===== Supplied data

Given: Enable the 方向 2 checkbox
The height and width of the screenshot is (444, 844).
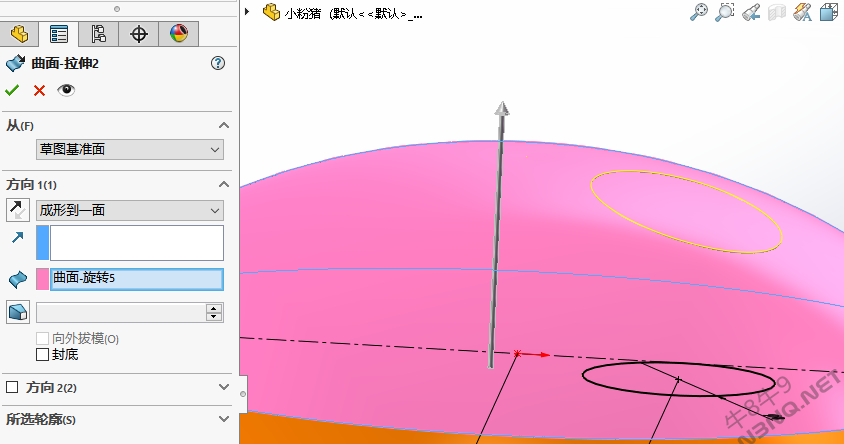Looking at the screenshot, I should pyautogui.click(x=13, y=387).
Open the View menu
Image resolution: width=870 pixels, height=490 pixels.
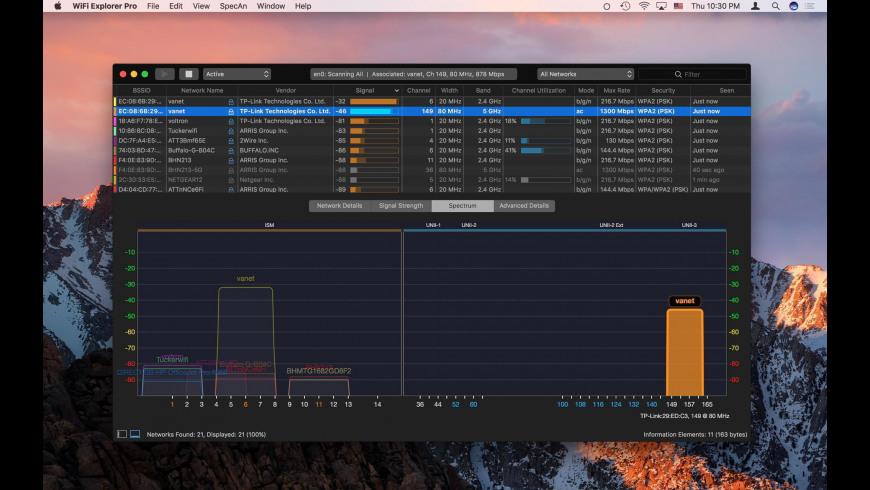click(x=201, y=6)
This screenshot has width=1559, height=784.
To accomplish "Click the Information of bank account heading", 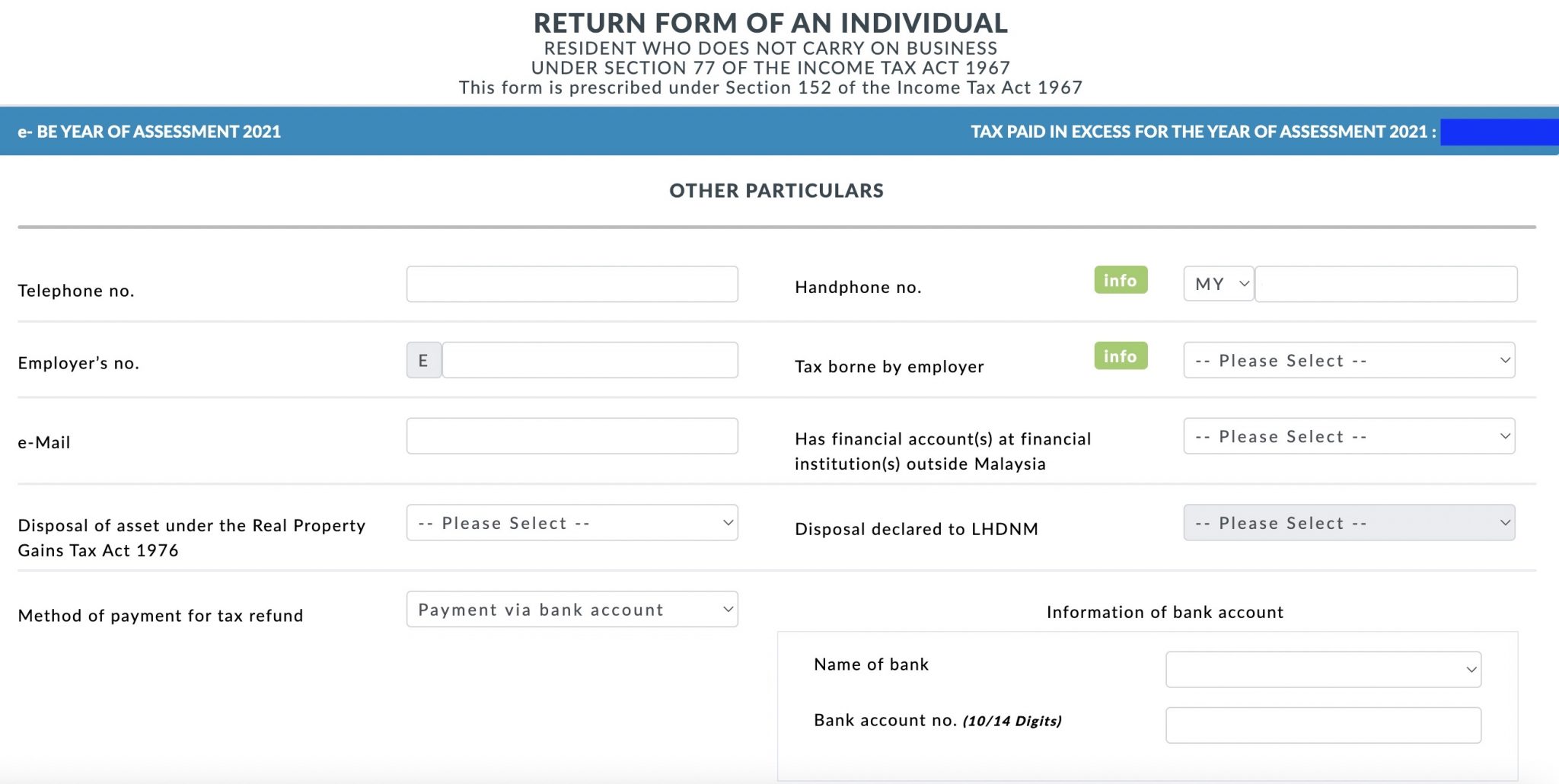I will point(1165,611).
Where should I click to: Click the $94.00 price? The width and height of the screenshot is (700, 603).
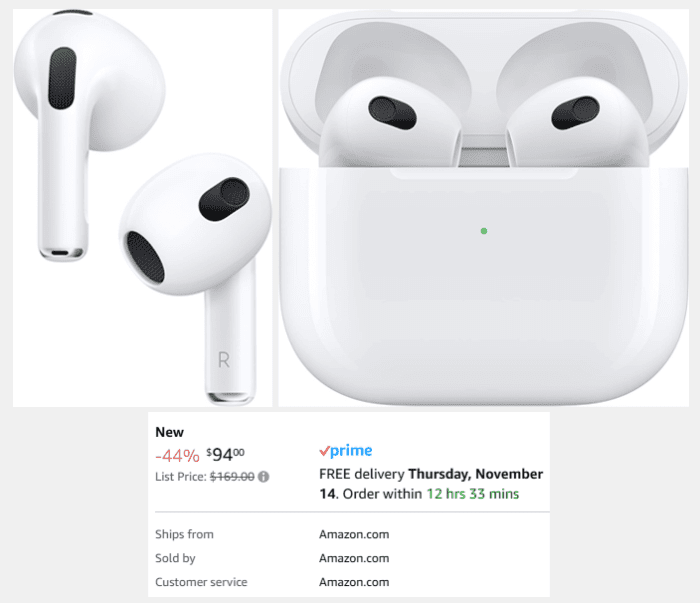[x=225, y=454]
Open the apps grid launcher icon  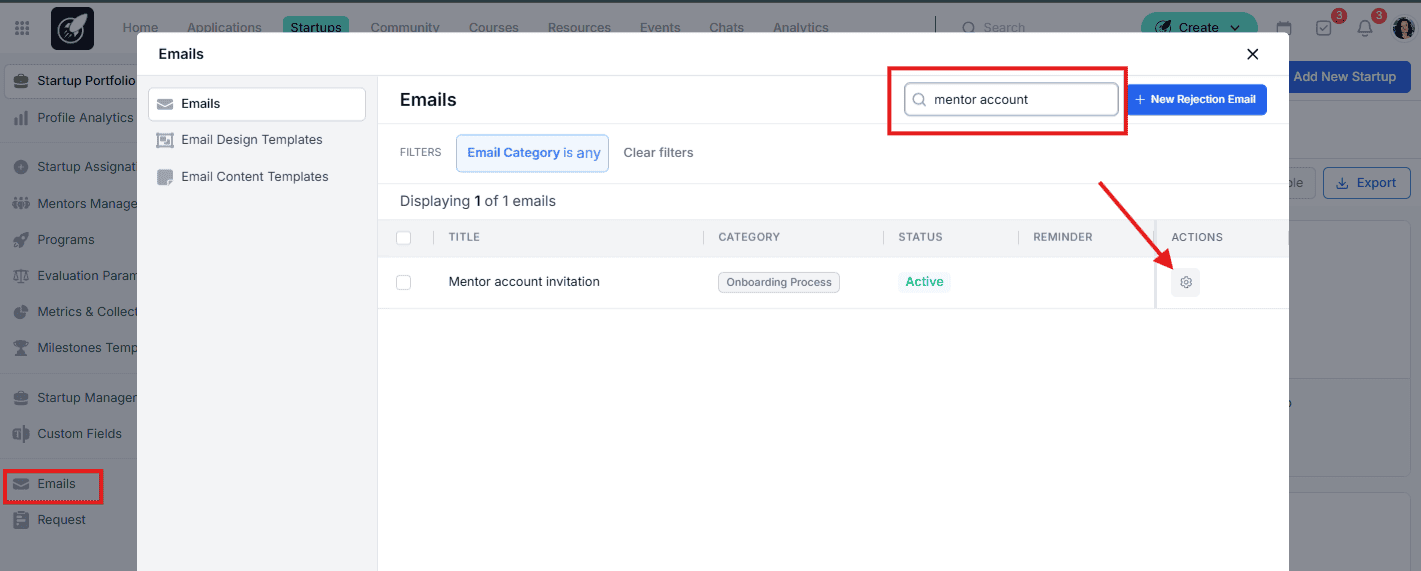[22, 28]
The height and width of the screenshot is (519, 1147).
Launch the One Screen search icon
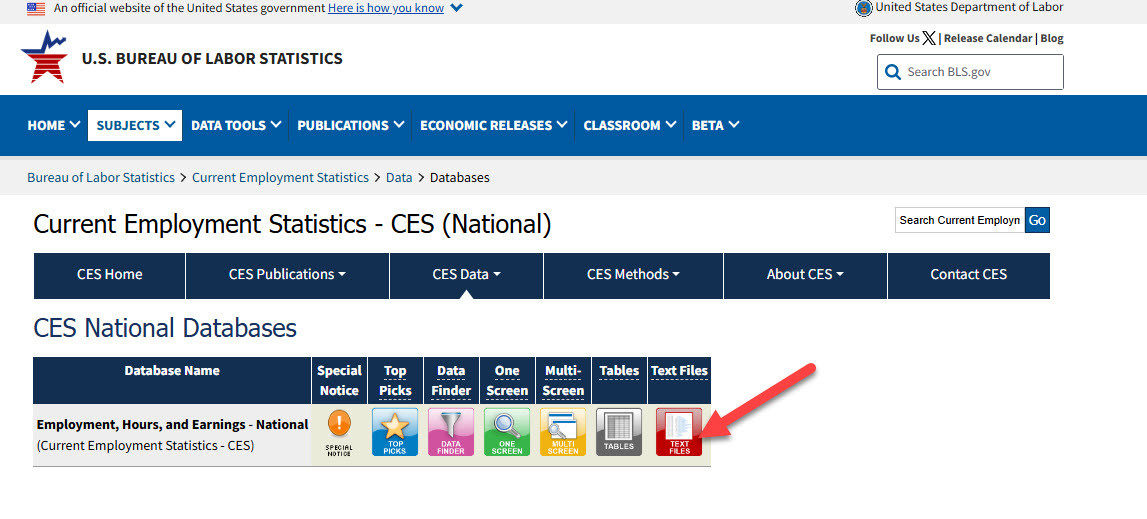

==========

To do: Exact reproduction is required for the lines from the one containing "The height and width of the screenshot is (519, 1147)." through the end of the material, and for those lines only, without pictures.

Exercise output:
The height and width of the screenshot is (519, 1147).
Launch the One Screen search icon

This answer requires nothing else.